**EXERCISE SET:**
a: According to the Kuwait election article, how many women ran for parliament?
b: Return, unchanged, the dataset entries from their start through the line containing "The width and height of the screenshot is (2096, 934).".

**DOCUMENT EXCERPT:**
July 01, 2006|From the Associated Press

KUWAIT CITY — No Kuwaiti women were elected in the country's first parliamentary elections open to them, according to official results released Friday, but candidates backing electoral reform gained seats.

Twenty-seven women and 222 men ran Thursday for the 50 seats, as women voted for the first time.

It was a loss lined with success," said Fatima Abdali, one of the female candidates.

Abdali placed fifth in a field of 14 in the constituency of Deyyah, a suburb of Kuwait City.

"With persistence, we will continue and we will get there," she said.

Although winners were announced in all races, complete vote tallies were not. But newspapers reported that the highest-polling woman was Rola Dashti, a U.S.-educated economist, followed by Nabila Anjari, a former Information Ministry official.

Thirty-six of the incoming legislators have spoken in favor of electoral reform, the issue that led the country's emir to dissolve parliament in May and call the elections.

In the previous assembly, 29 legislators endorsed electoral reform.

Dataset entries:
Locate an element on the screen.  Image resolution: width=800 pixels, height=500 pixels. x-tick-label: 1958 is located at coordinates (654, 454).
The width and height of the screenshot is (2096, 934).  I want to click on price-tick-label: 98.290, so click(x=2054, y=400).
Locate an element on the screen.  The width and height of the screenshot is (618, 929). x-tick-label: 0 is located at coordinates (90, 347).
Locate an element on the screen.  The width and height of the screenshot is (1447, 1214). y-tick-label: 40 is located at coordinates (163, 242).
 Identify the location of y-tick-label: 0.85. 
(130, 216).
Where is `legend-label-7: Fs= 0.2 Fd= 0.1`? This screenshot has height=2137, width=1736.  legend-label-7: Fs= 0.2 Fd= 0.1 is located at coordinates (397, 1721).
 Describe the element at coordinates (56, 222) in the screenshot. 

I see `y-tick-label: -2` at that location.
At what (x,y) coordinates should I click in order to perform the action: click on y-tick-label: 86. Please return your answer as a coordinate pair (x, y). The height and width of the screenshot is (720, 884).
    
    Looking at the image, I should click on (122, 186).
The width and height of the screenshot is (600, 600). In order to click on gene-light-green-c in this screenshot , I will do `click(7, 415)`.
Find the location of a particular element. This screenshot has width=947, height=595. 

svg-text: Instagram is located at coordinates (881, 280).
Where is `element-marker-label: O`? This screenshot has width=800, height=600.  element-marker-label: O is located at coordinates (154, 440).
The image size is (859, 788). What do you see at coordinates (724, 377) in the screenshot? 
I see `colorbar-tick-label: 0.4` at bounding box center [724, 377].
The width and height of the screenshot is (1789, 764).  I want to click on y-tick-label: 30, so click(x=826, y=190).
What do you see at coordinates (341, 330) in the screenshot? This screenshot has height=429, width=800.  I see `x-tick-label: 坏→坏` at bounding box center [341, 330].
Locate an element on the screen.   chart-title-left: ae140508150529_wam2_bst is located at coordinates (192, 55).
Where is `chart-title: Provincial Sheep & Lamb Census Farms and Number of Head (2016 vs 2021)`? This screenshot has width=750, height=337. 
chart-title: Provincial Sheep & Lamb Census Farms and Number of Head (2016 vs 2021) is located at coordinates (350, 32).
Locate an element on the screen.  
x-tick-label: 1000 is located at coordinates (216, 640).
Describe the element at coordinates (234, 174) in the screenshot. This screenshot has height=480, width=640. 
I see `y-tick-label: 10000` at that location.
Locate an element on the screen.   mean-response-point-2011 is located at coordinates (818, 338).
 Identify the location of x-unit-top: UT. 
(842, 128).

**ANSWER SECTION:**
a: Twenty-seven women ran.

b:
Locate an element on the screen.  Image resolution: width=800 pixels, height=500 pixels. x-tick-label: 1958 is located at coordinates (654, 454).
The width and height of the screenshot is (2096, 934).  I want to click on price-tick-label: 98.290, so click(x=2054, y=400).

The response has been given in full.